* _ASSIGNMENT_: Nothing in the data is to be left out; copy it exactly.

Saved data entries
....

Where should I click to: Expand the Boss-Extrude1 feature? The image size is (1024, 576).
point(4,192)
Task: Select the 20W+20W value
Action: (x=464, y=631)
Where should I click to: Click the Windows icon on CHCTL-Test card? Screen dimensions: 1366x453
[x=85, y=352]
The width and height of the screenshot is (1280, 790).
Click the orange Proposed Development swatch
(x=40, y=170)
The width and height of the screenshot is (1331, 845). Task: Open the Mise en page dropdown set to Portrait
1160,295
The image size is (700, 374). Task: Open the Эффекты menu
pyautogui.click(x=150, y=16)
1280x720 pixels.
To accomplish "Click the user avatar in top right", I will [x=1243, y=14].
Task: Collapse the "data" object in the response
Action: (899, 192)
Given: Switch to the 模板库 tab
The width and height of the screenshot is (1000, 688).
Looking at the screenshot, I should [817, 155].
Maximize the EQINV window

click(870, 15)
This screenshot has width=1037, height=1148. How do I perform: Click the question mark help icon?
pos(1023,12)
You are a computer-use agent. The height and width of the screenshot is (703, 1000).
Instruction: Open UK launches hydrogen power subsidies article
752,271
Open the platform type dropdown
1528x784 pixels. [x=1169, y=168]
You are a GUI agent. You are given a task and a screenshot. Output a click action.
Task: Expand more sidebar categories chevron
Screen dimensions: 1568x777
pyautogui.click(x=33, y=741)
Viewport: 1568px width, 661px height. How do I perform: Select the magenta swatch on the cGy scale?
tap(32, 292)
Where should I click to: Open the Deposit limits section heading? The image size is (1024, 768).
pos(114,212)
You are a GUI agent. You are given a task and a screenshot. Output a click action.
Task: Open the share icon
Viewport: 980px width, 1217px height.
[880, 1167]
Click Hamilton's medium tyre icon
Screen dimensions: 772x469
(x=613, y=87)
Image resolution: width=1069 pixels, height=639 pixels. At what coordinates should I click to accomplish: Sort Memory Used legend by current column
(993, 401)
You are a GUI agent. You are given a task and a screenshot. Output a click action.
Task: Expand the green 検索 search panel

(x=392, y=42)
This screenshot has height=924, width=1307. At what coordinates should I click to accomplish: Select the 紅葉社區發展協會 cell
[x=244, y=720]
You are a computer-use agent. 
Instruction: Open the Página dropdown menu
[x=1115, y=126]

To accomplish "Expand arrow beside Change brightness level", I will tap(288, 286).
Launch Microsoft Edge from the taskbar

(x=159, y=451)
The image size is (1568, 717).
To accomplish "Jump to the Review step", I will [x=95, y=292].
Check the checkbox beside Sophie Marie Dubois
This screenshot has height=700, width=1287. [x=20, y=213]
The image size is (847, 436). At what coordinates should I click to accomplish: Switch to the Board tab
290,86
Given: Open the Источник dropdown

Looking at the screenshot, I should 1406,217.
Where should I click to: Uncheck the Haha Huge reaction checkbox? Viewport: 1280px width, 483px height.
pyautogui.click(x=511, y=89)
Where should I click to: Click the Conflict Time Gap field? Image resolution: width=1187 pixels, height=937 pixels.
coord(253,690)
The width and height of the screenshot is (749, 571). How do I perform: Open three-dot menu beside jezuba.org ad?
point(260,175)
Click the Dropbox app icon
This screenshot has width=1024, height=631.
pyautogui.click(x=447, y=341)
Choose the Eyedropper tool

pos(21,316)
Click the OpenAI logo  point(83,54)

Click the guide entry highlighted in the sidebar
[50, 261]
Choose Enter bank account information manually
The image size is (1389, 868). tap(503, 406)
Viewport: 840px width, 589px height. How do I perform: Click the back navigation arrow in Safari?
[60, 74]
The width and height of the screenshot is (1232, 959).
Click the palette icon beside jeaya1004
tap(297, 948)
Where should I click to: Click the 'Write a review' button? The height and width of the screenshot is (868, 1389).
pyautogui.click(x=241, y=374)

....

* _ANSWER TO THE PROBLEM_:
Where should I click to: Expand the Boss-Extrude1 feature? The image size is (1024, 576).
point(4,192)
Task: Select the 20W+20W value
Action: (x=464, y=631)
Where should I click to: Click the Windows icon on CHCTL-Test card? Screen dimensions: 1366x453
[x=85, y=352]
The width and height of the screenshot is (1280, 790).
Click the orange Proposed Development swatch
(x=40, y=170)
The width and height of the screenshot is (1331, 845). Task: Open the Mise en page dropdown set to Portrait
1160,295
The image size is (700, 374). Task: Open the Эффекты menu
pyautogui.click(x=150, y=16)
1280x720 pixels.
To accomplish "Click the user avatar in top right", I will [x=1243, y=14].
Task: Collapse the "data" object in the response
Action: (899, 192)
Given: Switch to the 模板库 tab
The width and height of the screenshot is (1000, 688).
Looking at the screenshot, I should [817, 155].
Maximize the EQINV window

click(870, 15)
This screenshot has width=1037, height=1148. How do I perform: Click the question mark help icon?
pos(1023,12)
You are a computer-use agent. The height and width of the screenshot is (703, 1000).
Instruction: Open UK launches hydrogen power subsidies article
752,271
Open the platform type dropdown
1528x784 pixels. [x=1169, y=168]
You are a GUI agent. You are given a task and a screenshot. Output a click action.
Task: Expand more sidebar categories chevron
Screen dimensions: 1568x777
pyautogui.click(x=33, y=741)
Viewport: 1568px width, 661px height. How do I perform: Select the magenta swatch on the cGy scale?
tap(32, 292)
Where should I click to: Open the Deposit limits section heading? The image size is (1024, 768).
pos(114,212)
You are a GUI agent. You are given a task and a screenshot. Output a click action.
Task: Open the share icon
Viewport: 980px width, 1217px height.
[880, 1167]
Click Hamilton's medium tyre icon
Screen dimensions: 772x469
(x=613, y=87)
Image resolution: width=1069 pixels, height=639 pixels. At what coordinates should I click to accomplish: Sort Memory Used legend by current column
(993, 401)
You are a GUI agent. You are given a task and a screenshot. Output a click action.
Task: Expand the green 検索 search panel

(x=392, y=42)
This screenshot has height=924, width=1307. At what coordinates should I click to accomplish: Select the 紅葉社區發展協會 cell
[x=244, y=720]
You are a computer-use agent. 
Instruction: Open the Página dropdown menu
[x=1115, y=126]

To accomplish "Expand arrow beside Change brightness level", I will tap(288, 286).
Launch Microsoft Edge from the taskbar

(x=159, y=451)
The image size is (1568, 717).
To accomplish "Jump to the Review step", I will [x=95, y=292].
Check the checkbox beside Sophie Marie Dubois
This screenshot has height=700, width=1287. [x=20, y=213]
The image size is (847, 436). At what coordinates should I click to accomplish: Switch to the Board tab
290,86
Given: Open the Источник dropdown

Looking at the screenshot, I should 1406,217.
Where should I click to: Uncheck the Haha Huge reaction checkbox? Viewport: 1280px width, 483px height.
pyautogui.click(x=511, y=89)
Where should I click to: Click the Conflict Time Gap field? Image resolution: width=1187 pixels, height=937 pixels.
coord(253,690)
The width and height of the screenshot is (749, 571). How do I perform: Open three-dot menu beside jezuba.org ad?
point(260,175)
Click the Dropbox app icon
This screenshot has width=1024, height=631.
pyautogui.click(x=447, y=341)
Choose the Eyedropper tool

pos(21,316)
Click the OpenAI logo  point(83,54)

Click the guide entry highlighted in the sidebar
[50, 261]
Choose Enter bank account information manually
The image size is (1389, 868). tap(503, 406)
Viewport: 840px width, 589px height. How do I perform: Click the back navigation arrow in Safari?
[60, 74]
The width and height of the screenshot is (1232, 959).
Click the palette icon beside jeaya1004
tap(297, 948)
Where should I click to: Click the 'Write a review' button? The height and width of the screenshot is (868, 1389).
pyautogui.click(x=241, y=374)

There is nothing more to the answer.